I set up Ty on a beanbag with a bottle of water, a bag of popcorn, and my spare rig to keep him diverted. When the food arrives, I load it onto trays and we eat in a circle, with Cynnie and Ty in the beanbags and me on the floor. I know Logan wouldn’t approve of me sitting on the floor when Cynnie’s in the chair, but I don’t need to dominate Cynnie when she’s “big.” This feels right.

It feels like a family.

Cynnie draws Ty out as we eat. She doesn’t ask questions about school, or even Dakota, which would make Ty disappear behind his baseball cap. She asks about his Dutiful game.

No man can resist a woman who asks about his area of expertise; Ty’s no exception. He regales Cynnie with his character specs and the game gear he’s won between bites of crab rangoon and sesame chicken. By the time we’re finishing banana fritters, Ty’s slouched deep into his beanbag, stuffed to the gills, and as relaxed as he’d be if it were just the two of us.

Cynnie helps me clean up and while we’re in the kitchen, out of sight, I give her a deep kiss and a whispered promise of a pleasure spanking once Ty goes home. My growled promise hasher shivering and hugging me in a way that leaves me adjusting my board shorts before we return to Ty.

He’s deep in Dutiful, so Cynnie and I return to our respective computers. She logs into her company intranet to work on her current projects. I check in with Squid.

He hasn’t been able to trace Kinofoo or CenturyGirl any further than I did. That gives me confidence to message them. I don’t expect either of them to help me with the actual hack, just the proxying.
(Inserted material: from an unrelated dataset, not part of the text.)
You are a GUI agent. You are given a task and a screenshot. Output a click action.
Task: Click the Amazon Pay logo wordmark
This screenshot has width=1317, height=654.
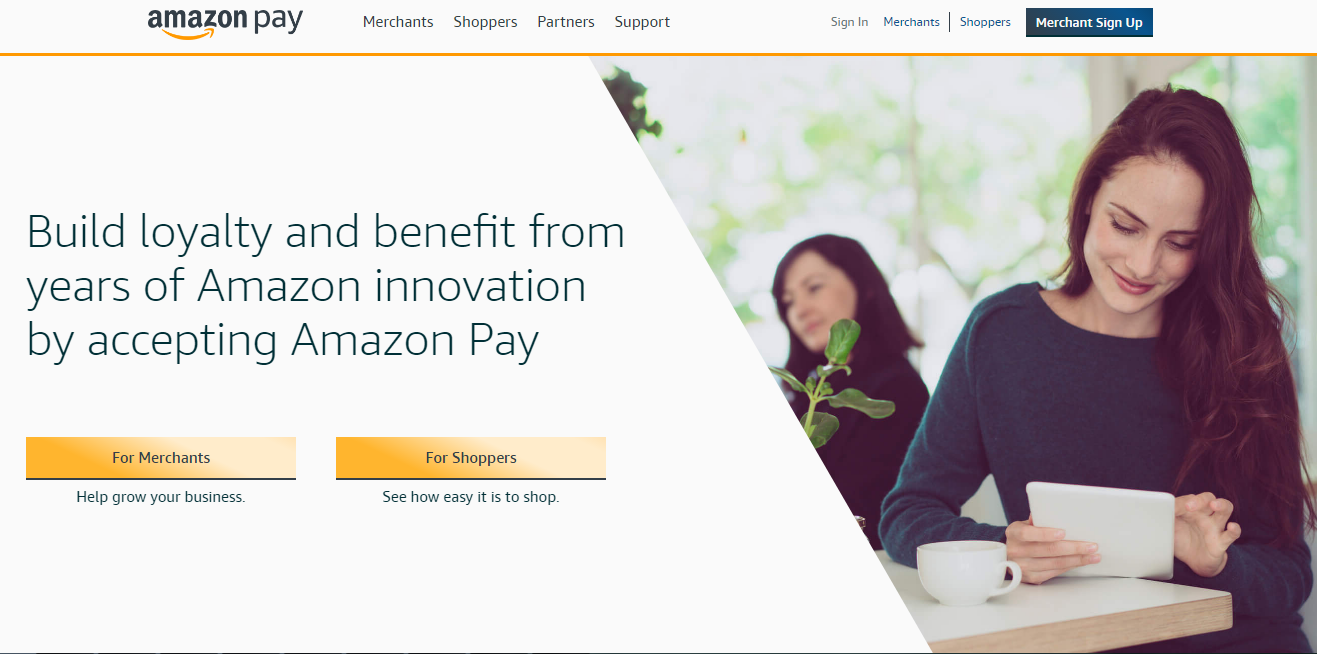pos(225,23)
I tell them I need to be invisible for at least four hours, which is the longest I’ve needed to break WEDGE on my previous runs for Ness.

They invite me into Snarlzilla, a dark web server I haven’t heard of. Most of the server’s architecture is hidden from me and Kinofoo quickly warns me against poking around. But from what I can see, it’s a virtual server that jumps systems every twenty minutes, probably proxying through clusters of zombies.

Kinofoo renames my profile DoubleMiddleFingerMan, which makes me chuckle. Kinofoo invites me into a private room in the server, where I get administrator privileges. With a sigh, I realize Kinofoo and CenturyGirl are going to be able to see what I do, even in the private room. I change my profile to DM4XX and start uploading some of the core programs I’ll use for the hack.

Kinofoo: Cynnie says we can trust you, so I’m trusting you that what you’re uploading isn’t a worm that’s going to eat the server.

Trust goes both ways.

DM4XX: It’s not. It’s a hack to break a private security program known as WEDGE. I’ll delete it when I’m done but I’m trusting you that you won’t download it and use it to hurt people.

Kinofoo: I’m not into the security side. What is WEDGE?

DM4XX: It’s a program that controls physical security systems. Door locks, timers, cameras.